Musically, "Fxxk It" is an electronic hip-hop track that blends instrumentations of horns, synths, and tropical beats. The song's lyrical content revolves around the notion of letting go of ones worries. It was subject to positive reviews from music critics; The Star highlighted its "playful persona and eclectic artistry" while Dazed was favorable towards its easy-going production and the members' vocal delivery.

The song was a commercial success—it topped the Gaon Digital Chart for three consecutive weeks and sold more than 2,500,000 digital units in South Korea. Elsewhere, it peaked within the top ten on the Japan Hot 100 and entered the Canadian Hot 100 at number 98. BigBang promoted the song with live performances on the music program Inkigayo throughout the month following its release. It was also included on the set lists of their ongoing 10th anniversary 0.TO.10 concert tour and Big Bang Special Event fan meeting in Japan and South Korea.

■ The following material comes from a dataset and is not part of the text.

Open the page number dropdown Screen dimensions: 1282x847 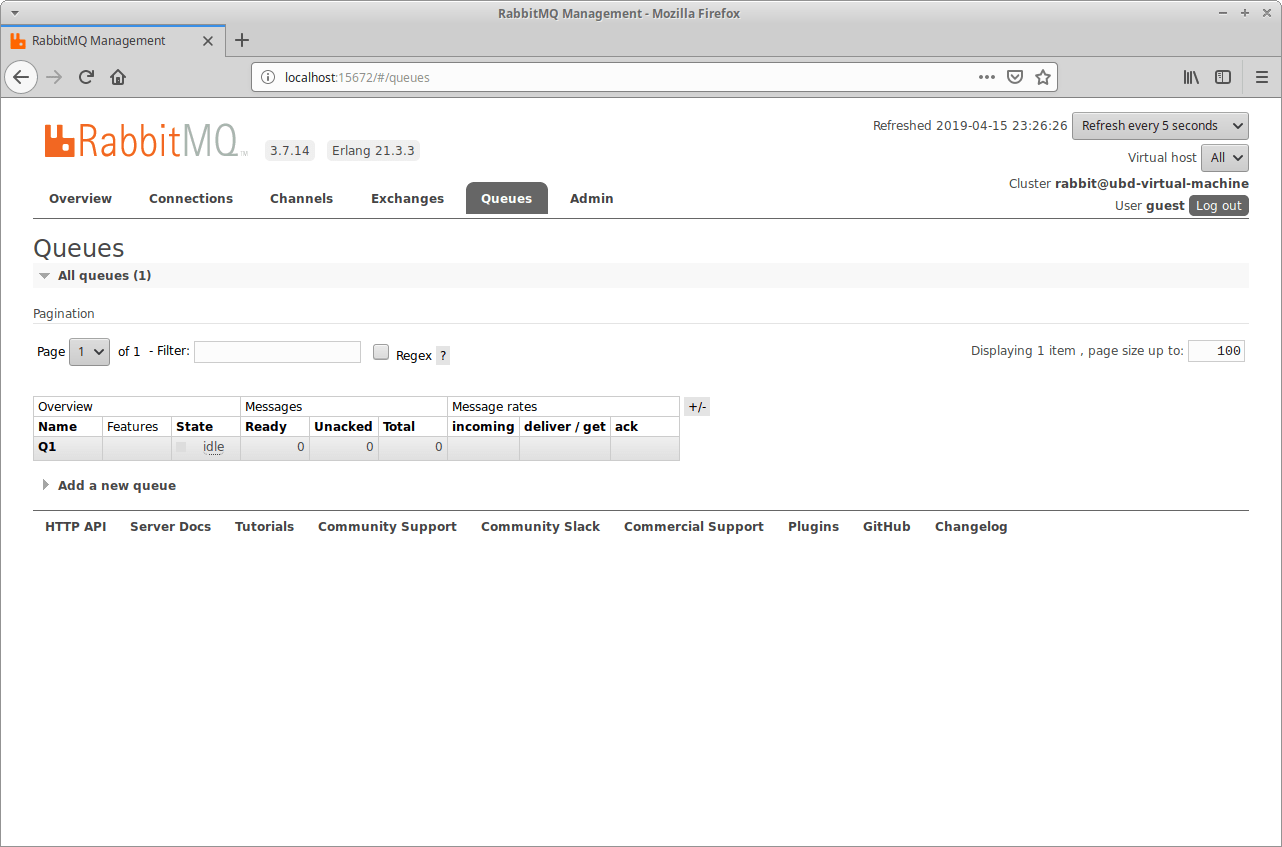click(x=88, y=351)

==Background and release==
On December 6, the name of the single was revealed with a promotional poster. The song was released on December 13 at midnight KST worldwide on iTunes. Upon its release, national public broadcaster KBS banned the song from being permitted to air. According to their announcement, KBS' music review panel had flagged it as inappropriate for broadcast due to its lyrics, particularly with the world "yangachi," which translates to "thug" or "scumbag". In response, however, YG Entertainment said "We will not be reviewing the song," stating that they would not be changing the lyrics to be more broadcast-friendly.

==Music and lyrics==

In the music video for "Fxxk It", the members engage in various "immature" activities such as riding a tandem bicycle through a commercial area.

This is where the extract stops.